START Excerpted records

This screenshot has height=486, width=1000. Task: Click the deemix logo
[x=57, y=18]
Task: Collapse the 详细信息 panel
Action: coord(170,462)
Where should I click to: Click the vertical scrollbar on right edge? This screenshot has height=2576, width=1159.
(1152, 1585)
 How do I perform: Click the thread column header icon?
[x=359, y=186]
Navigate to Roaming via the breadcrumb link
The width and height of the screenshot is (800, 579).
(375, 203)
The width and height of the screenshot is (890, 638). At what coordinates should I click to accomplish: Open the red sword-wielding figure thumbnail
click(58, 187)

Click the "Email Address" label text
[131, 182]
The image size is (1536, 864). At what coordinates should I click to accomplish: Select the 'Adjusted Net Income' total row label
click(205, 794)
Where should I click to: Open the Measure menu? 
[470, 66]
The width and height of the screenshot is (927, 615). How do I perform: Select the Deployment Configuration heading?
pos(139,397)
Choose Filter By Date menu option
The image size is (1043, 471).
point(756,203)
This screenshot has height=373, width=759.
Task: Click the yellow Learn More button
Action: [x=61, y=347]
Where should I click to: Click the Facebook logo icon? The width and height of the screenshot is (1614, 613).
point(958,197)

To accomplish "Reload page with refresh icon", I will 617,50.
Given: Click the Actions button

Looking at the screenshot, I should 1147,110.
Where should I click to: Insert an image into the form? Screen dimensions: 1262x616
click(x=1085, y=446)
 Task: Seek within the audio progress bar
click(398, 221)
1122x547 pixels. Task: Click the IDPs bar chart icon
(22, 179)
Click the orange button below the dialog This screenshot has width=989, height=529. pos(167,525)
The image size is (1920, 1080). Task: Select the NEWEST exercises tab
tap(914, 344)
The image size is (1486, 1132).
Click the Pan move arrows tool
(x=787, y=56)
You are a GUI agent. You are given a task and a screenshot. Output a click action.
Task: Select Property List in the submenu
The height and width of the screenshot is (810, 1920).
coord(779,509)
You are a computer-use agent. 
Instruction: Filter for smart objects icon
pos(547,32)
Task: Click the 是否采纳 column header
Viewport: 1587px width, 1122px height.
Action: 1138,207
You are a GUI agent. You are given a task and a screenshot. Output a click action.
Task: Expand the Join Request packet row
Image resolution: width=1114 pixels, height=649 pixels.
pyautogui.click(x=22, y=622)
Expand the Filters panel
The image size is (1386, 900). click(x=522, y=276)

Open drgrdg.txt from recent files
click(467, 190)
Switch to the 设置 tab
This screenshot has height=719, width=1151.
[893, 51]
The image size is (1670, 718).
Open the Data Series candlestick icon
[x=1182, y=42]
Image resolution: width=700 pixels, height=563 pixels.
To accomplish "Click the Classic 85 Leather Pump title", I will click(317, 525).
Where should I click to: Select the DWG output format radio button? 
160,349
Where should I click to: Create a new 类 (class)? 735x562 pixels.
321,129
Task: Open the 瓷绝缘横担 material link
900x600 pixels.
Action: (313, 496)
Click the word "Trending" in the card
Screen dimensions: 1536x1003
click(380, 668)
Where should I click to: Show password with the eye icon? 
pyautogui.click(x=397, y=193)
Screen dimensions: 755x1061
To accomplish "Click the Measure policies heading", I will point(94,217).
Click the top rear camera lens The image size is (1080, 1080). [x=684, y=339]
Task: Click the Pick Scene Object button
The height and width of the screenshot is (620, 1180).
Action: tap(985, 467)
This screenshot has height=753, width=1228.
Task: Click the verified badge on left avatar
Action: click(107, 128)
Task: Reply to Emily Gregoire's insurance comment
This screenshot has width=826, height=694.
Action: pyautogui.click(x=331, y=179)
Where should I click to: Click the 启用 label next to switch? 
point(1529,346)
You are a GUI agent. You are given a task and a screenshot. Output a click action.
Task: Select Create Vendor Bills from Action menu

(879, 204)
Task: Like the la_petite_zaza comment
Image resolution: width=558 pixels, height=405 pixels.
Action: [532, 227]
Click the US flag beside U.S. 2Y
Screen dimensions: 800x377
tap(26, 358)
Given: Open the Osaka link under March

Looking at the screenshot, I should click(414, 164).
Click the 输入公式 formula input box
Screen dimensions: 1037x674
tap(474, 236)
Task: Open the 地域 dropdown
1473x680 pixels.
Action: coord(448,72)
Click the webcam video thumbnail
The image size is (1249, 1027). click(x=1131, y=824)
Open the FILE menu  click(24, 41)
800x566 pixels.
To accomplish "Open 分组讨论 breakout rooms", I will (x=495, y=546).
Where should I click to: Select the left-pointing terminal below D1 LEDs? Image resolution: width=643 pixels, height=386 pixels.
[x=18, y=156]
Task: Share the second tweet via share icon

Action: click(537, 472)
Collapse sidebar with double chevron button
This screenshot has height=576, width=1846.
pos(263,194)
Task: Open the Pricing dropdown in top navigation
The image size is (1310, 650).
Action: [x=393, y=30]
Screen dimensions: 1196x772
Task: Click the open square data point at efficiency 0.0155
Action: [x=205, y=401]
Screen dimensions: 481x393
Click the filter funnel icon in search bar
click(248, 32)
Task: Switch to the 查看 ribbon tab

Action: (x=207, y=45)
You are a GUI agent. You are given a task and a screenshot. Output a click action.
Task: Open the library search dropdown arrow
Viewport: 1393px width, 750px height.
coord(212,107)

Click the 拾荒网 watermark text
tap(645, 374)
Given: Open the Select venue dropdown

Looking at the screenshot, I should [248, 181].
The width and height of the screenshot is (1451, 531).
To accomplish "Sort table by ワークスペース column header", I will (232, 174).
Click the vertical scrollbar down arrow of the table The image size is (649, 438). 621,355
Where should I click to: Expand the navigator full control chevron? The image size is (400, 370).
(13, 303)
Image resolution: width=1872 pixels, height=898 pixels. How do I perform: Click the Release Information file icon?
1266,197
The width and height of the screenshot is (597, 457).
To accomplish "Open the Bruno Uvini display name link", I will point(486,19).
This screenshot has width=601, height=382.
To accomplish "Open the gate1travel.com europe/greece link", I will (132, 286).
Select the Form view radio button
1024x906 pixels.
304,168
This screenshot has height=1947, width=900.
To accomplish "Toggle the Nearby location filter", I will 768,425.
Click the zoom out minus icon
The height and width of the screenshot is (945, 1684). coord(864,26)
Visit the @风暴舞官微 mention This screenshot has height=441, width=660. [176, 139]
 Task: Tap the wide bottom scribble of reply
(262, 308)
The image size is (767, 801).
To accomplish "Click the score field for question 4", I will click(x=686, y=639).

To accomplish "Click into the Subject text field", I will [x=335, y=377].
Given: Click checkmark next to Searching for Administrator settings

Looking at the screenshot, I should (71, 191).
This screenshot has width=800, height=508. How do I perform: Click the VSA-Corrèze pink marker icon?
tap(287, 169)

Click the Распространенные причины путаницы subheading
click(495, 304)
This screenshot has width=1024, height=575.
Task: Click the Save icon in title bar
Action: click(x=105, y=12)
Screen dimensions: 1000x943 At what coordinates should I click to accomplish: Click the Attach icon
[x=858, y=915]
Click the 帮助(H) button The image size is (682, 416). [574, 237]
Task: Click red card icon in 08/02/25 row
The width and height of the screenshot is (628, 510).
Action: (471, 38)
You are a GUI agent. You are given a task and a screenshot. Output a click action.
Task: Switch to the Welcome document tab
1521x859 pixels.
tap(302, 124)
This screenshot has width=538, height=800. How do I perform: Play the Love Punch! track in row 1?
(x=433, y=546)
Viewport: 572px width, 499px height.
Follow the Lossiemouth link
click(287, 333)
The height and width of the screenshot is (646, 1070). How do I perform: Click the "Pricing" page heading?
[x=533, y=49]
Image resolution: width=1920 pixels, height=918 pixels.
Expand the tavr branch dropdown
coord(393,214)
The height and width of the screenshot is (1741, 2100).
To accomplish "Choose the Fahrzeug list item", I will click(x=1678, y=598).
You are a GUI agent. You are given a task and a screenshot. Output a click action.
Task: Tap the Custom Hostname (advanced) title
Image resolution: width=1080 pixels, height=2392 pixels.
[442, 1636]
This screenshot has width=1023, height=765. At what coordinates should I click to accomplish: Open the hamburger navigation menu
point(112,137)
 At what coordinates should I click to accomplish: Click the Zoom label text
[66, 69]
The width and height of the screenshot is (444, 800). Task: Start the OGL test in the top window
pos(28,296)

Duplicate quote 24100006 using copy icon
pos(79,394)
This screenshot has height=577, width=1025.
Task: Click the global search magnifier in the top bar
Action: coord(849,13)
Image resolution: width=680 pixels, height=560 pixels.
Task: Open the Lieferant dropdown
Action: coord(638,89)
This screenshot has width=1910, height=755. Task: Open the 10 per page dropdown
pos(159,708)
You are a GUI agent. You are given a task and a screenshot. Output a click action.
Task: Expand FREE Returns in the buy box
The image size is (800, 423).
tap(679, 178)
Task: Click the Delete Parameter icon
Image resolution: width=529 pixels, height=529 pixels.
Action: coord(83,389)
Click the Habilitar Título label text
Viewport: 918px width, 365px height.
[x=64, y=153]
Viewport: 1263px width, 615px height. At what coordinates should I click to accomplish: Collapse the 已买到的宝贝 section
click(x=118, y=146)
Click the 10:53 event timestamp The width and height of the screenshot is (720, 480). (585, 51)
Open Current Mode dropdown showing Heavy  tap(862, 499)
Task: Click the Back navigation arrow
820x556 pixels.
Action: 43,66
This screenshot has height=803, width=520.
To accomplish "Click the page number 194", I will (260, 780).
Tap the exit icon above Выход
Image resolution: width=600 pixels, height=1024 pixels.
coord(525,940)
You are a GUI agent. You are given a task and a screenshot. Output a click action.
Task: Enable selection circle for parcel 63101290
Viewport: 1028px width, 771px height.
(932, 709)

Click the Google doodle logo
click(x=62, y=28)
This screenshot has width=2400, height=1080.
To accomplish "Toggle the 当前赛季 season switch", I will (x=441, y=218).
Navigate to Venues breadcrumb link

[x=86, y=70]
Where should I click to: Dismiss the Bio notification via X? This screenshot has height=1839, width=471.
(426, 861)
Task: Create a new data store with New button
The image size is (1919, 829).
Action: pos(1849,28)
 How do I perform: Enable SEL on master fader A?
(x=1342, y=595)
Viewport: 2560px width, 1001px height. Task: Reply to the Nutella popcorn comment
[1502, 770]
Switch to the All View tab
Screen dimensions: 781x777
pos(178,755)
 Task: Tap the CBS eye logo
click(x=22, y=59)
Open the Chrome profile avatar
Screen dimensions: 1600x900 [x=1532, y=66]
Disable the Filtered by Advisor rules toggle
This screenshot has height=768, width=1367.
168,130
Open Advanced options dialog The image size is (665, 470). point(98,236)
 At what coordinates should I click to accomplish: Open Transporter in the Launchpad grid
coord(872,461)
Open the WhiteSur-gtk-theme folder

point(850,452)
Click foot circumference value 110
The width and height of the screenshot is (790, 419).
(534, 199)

END Excerpted records

Task details: Return from the data every line that holds "table".

Result of the exercise:
To accomplish "Sort table by ワークスペース column header", I will (232, 174).
Click the vertical scrollbar down arrow of the table The image size is (649, 438). 621,355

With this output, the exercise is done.